--- RECORDS TO USE ---
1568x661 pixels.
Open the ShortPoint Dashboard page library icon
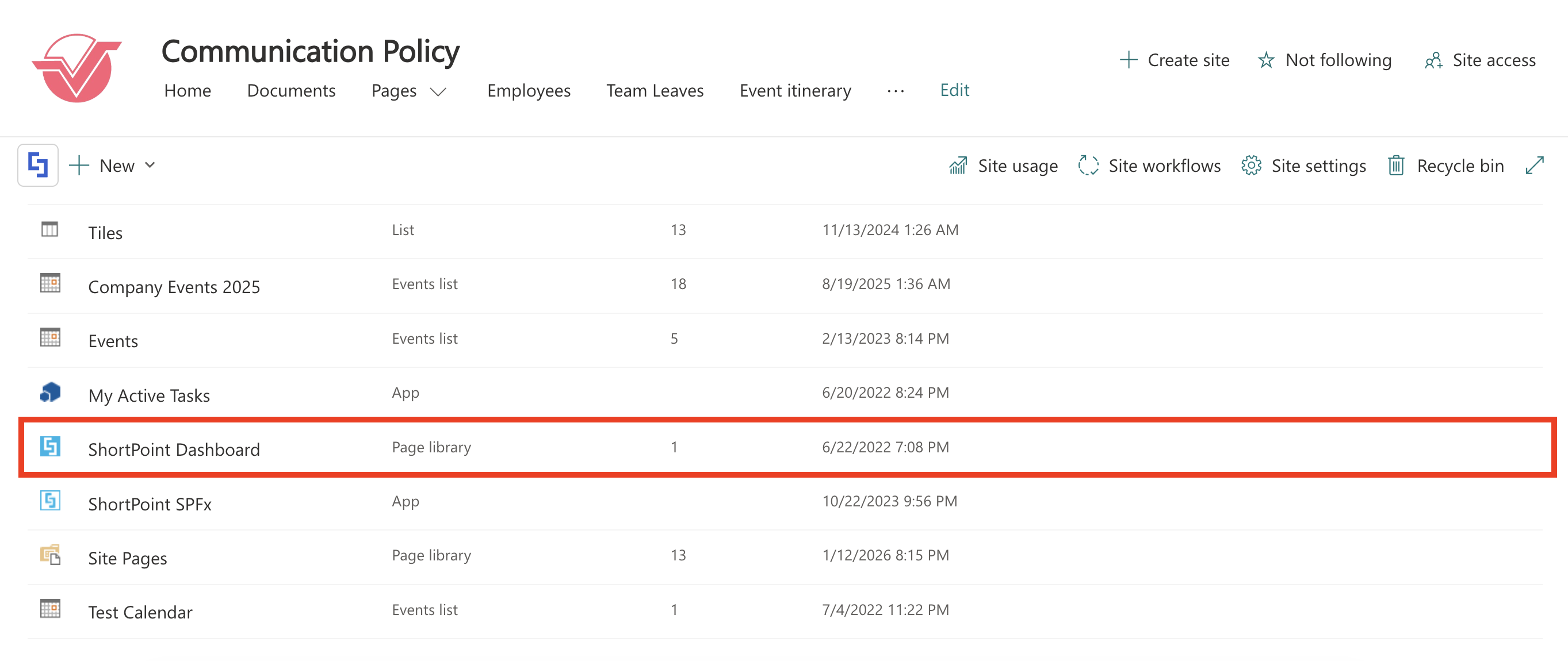coord(49,447)
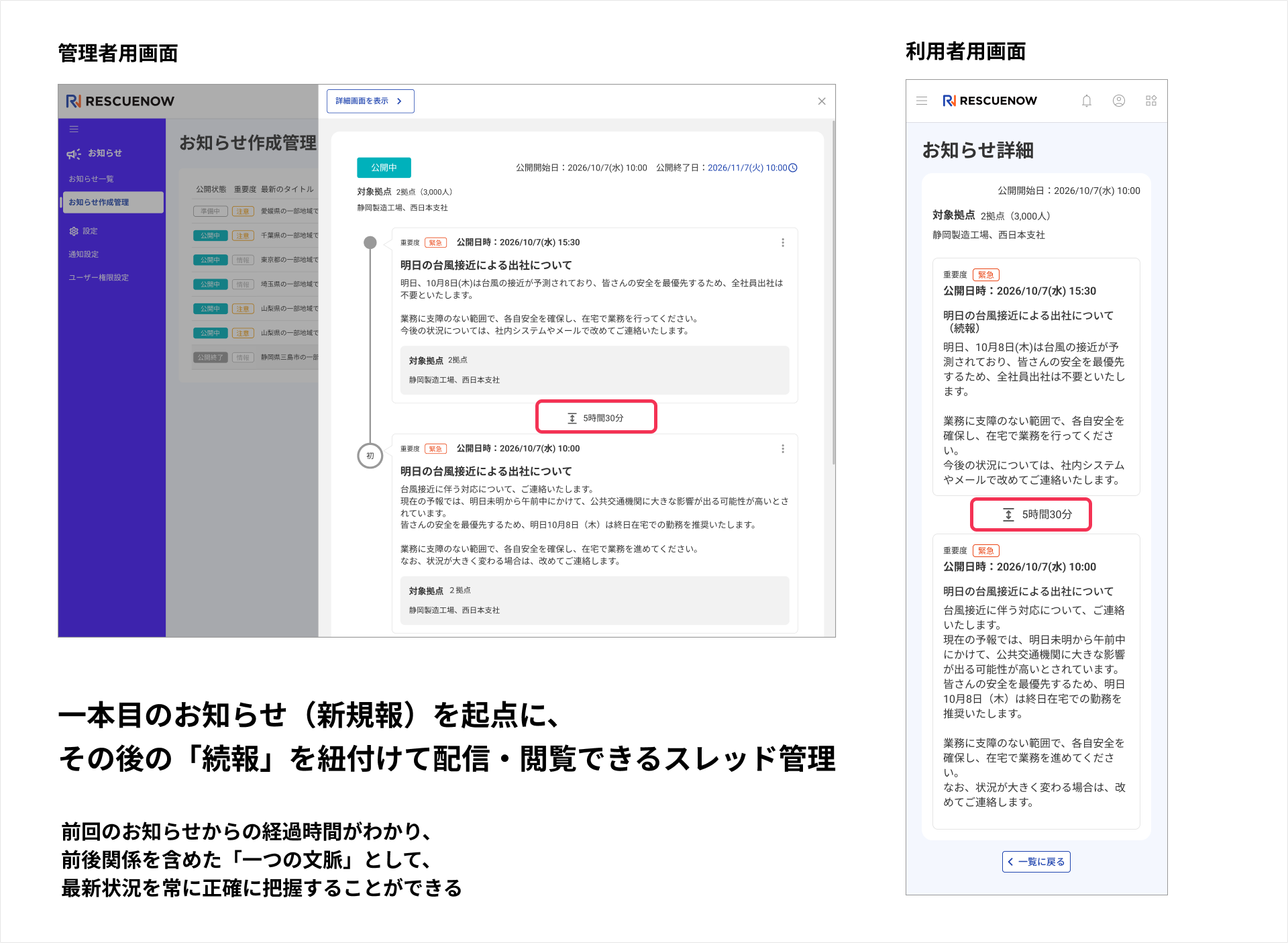The height and width of the screenshot is (943, 1288).
Task: Click the 設定 gear icon
Action: [x=74, y=231]
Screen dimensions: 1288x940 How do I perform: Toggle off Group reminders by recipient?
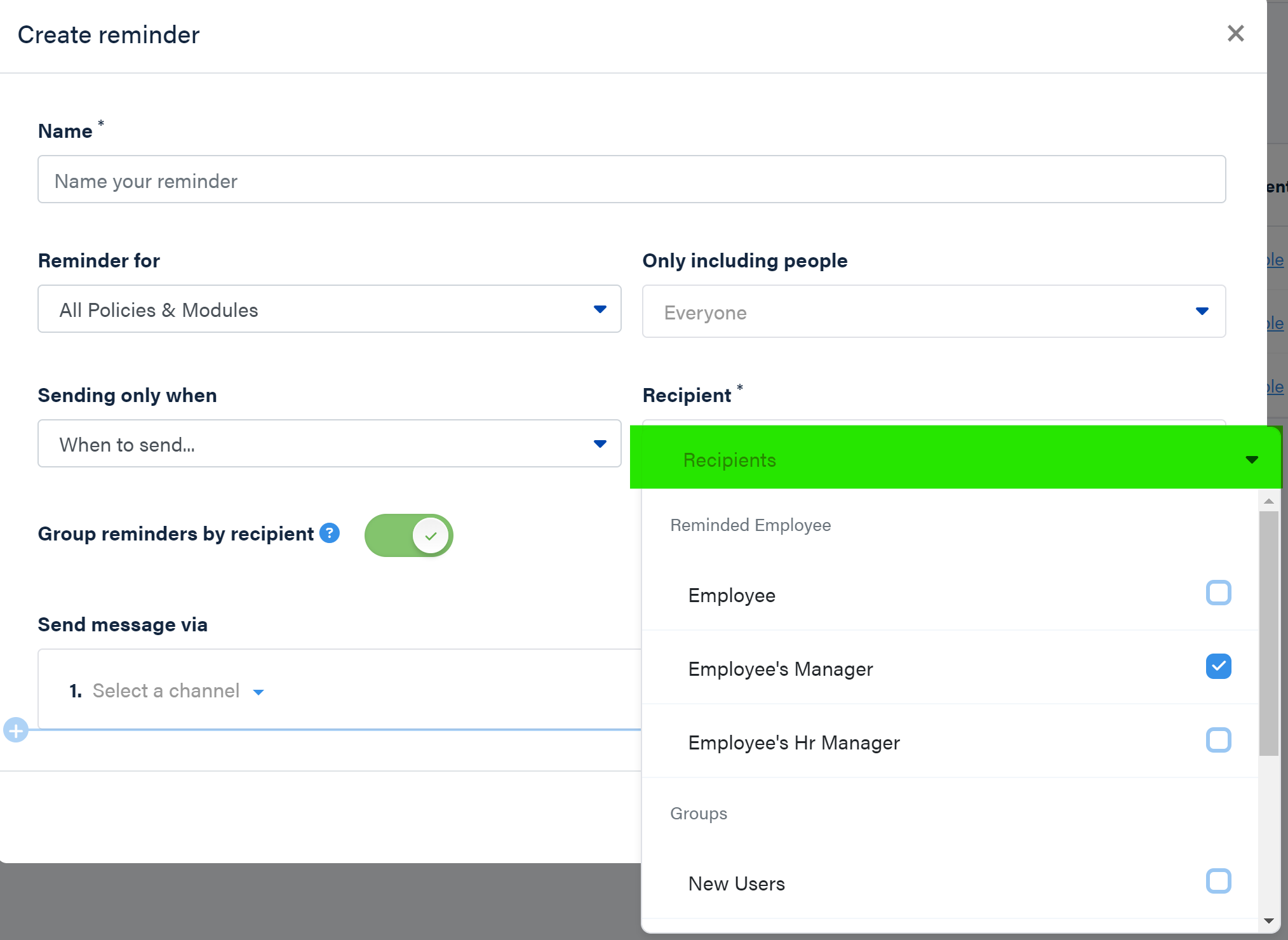point(409,535)
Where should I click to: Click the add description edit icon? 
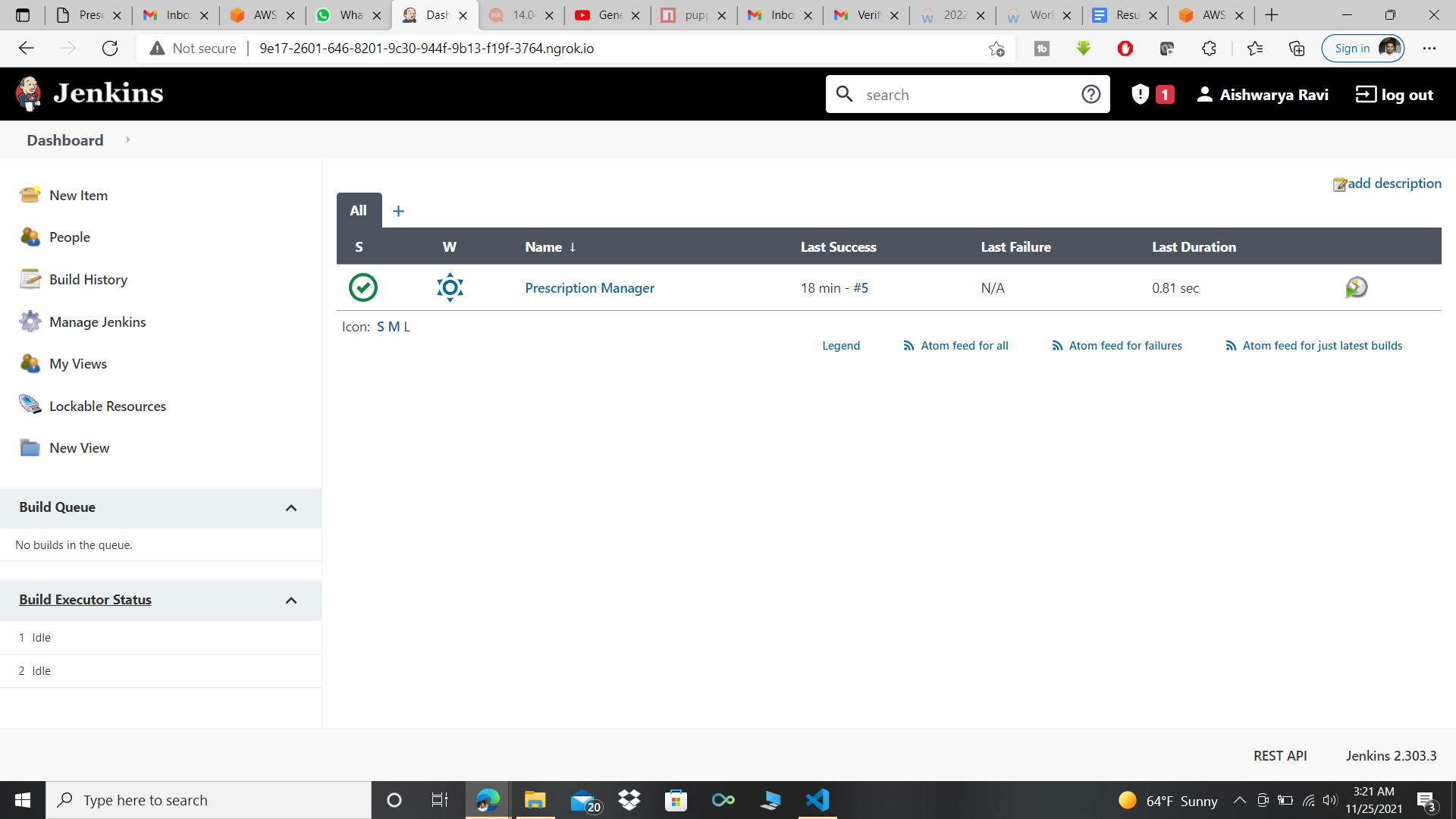(x=1340, y=184)
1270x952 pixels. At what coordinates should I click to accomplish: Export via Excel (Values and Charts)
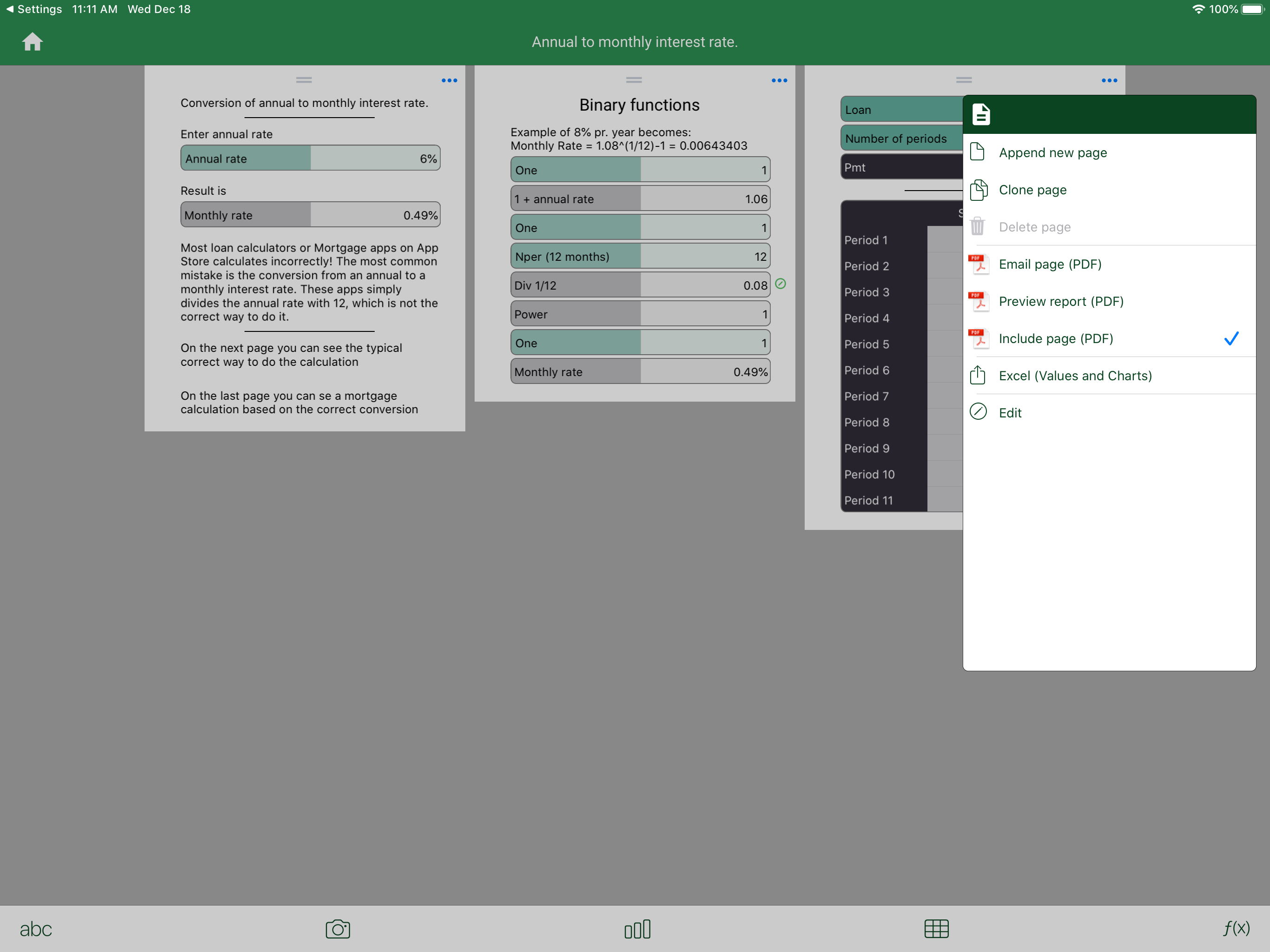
---
What is needed is every record above, restated word for word, with the pictures left out.

1568x661 pixels.
Open the ShortPoint Dashboard page library icon
coord(49,447)
The height and width of the screenshot is (943, 1288).
Task: Click the 設定 gear icon
Action: [x=74, y=231]
Screen dimensions: 1288x940 How do I perform: Toggle off Group reminders by recipient?
point(409,535)
Where should I click to: Click the add description edit icon? 
(x=1340, y=184)
1270x952 pixels. At what coordinates should I click to accomplish: Export via Excel (Values and Charts)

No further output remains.